Droit international des sociétés : fictivité du siège social et mise en œuvre d’une garantie de passif
Dans un litige international, pour apprécier l’exactitude du siège social indiqué dans les conclusions d’une personne morale, il y a lieu de se référer à la loi dont dépend la société en cause.
Il est question dans cet arrêt d’un litige transnational entre plusieurs sociétés, à l’occasion d’une cession de droits sociaux assortie d’une convention de garantie de passif. L’une des sociétés soutient que le siège social indiqué dans les conclusions d’une autre société était fictif (fixé à Limassol à Chypre), et la société a demandé que les écritures de la seconde soient déclarées irrecevables en application des articles 960 et 961 du code de procédure civile. Selon ces dispositions, l’acte de constitution d’avocat en appel doit contenir certaines mentions obligatoires, parmi lesquelles, si la partie est une personne morale, l’indication de son siège social. Se pose la question de savoir selon quelle loi il convient d’apprécier la réalité ou non du siège social. Malgré ce contexte procédural, la Cour de cassation s’en tient à un raisonnement « conflictualiste » d’une grande orthodoxie. Selon elle, en effet, « pour apprécier l’exactitude du siège social indiqué dans les conclusions d’une personne morale, il y a lieu de se référer à la loi dont dépend la société en cause ». En l’occurrence, les juges du fond ont relevé que cette société produisait plusieurs documents datés des 2 juin 2011 et 16 novembre 2012, qui émanaient du « département » du registre des sociétés, dépendant du ministère du commerce de la république de Chypre, établissant que son siège était situé à Limassol, à une adresse qui était celle du cabinet d’une avocate, inscrite au barreau de Chypre depuis 1985, et précisé que celle-ci avait attesté que la fixation du siège de cette société à son bureau était conforme à la législation chypriote. Le caractère fictif de ce siège social, lequel était celui figurant dans tous les actes de la procédure depuis l’introduction de l’instance, n’était donc pas démontré, de telle sorte que la Cour de cassation approuve les juges du fond d’avoir jugé les conclusions de la société en cause recevables.

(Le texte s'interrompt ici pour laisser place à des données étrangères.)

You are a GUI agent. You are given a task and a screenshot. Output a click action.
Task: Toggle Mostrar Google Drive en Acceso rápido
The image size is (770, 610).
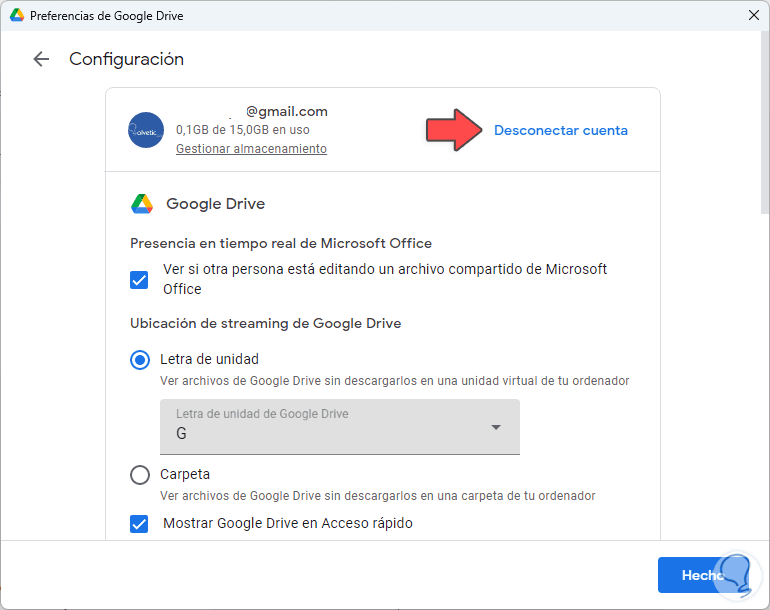pyautogui.click(x=140, y=523)
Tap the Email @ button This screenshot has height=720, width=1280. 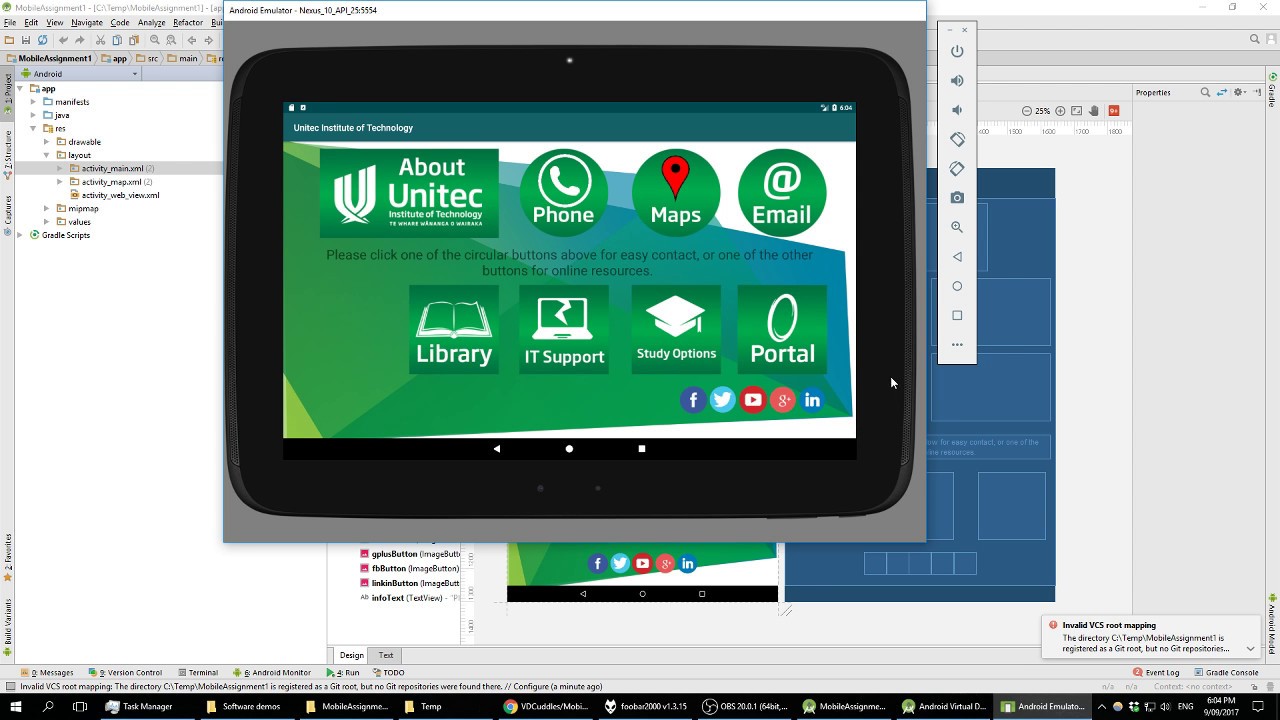782,192
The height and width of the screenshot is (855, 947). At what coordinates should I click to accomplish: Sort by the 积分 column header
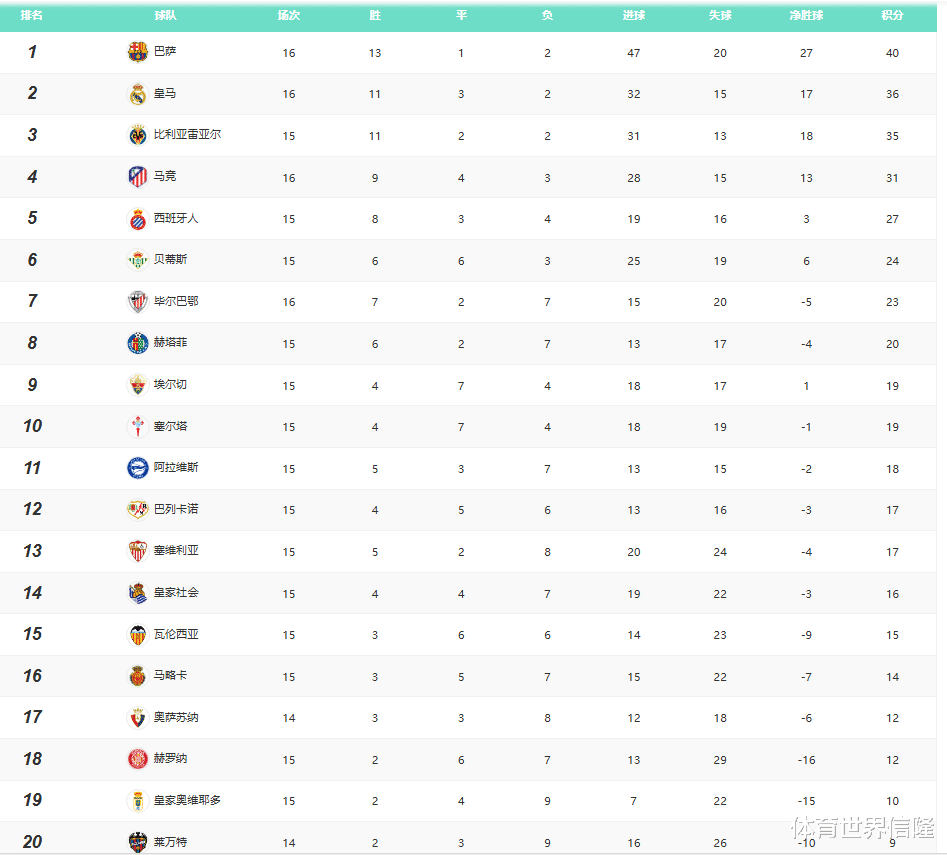(892, 16)
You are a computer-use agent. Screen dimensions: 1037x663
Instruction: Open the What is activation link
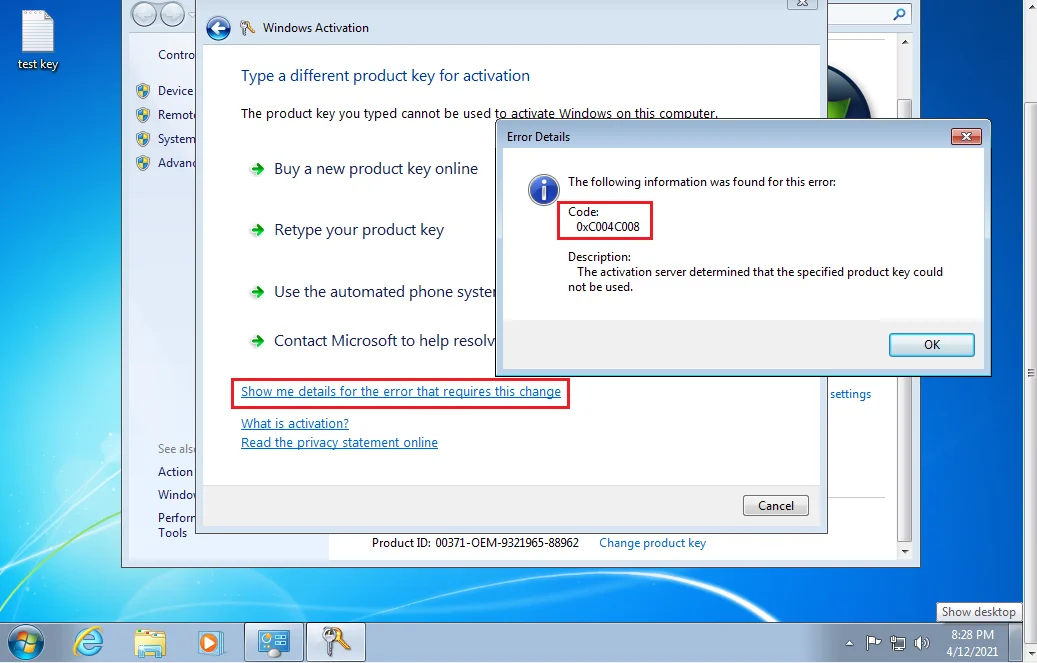point(294,423)
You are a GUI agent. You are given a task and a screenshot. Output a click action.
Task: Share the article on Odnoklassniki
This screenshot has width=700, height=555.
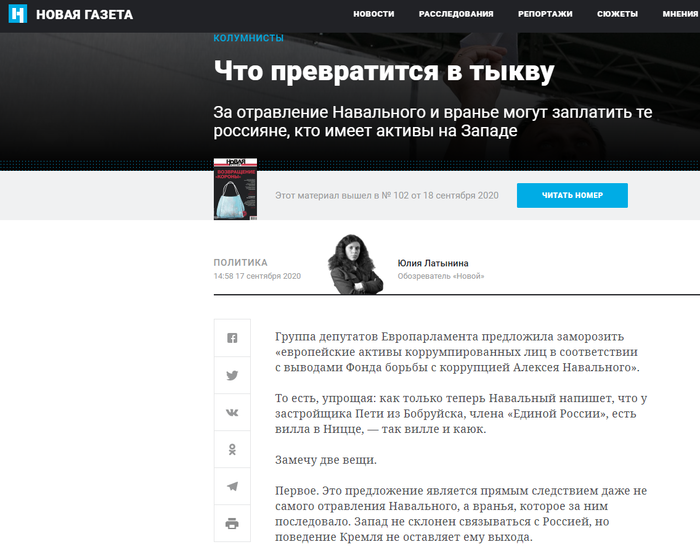[232, 449]
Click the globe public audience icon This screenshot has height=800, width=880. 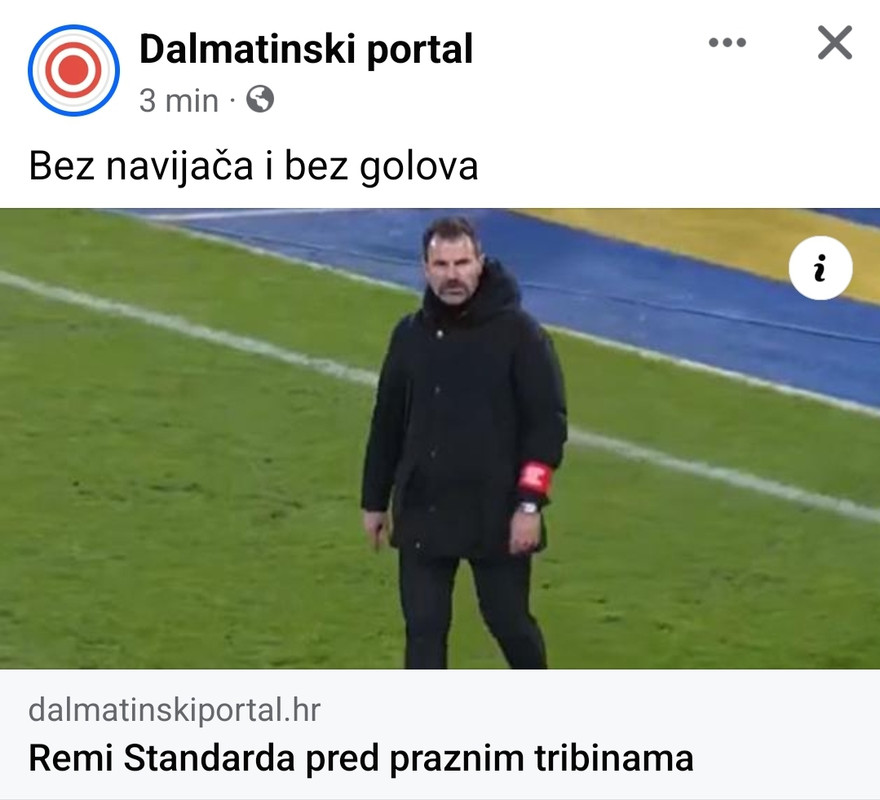point(260,99)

Une autre facette du litige concernait la mise en œuvre de la garantie de passif, question qui est d’ailleurs l’objet d’un contentieux récurrent. En pratique, il est souvent convenu que le déclenchement de la garantie doit être subordonné à l’obligation préalable, de la part du bénéficiaire de celle-ci, d’en informer le cédant. La convention peut prévoir les événements qui obligent le cessionnaire à informer le cédant (notification d’un contrôle fiscal, réclamation à la société de la part d’un tiers, etc.), la forme de la déclaration, ainsi que le délai. La sanction du non-respect de cette obligation est particulièrement sévère : elle consiste en la déchéance pure et simple du bénéficiaire de la garantie de ses droits (Com. 9 juin 2009, n° 08-17.843, Bull. civ. IV, n° 77 ; 15 mars 2011, n° 09-13.299, ). La Cour de cassation demeure parfaitement fidèle à sa jurisprudence. Elle considère, en effet, dans cet arrêt du 21 octobre 2014, que « c’est dans l’exercice de son pouvoir souverain d’appréciation de la volonté des parties, rendue nécessaire par l’imprécision du contrat, que la cour d’appel a dit que la sanction de la déchéance du droit d’obtenir paiement des sommes dues au titre d’un événement entrant dans le champ de la garantie de passif était applicable en cas d’inexécution par le bénéficiaire de son obligation de communiquer au garant, dans le délai convenu, les informations ou documents demandés par ce dernier à la suite de la notification de l’événement considéré ».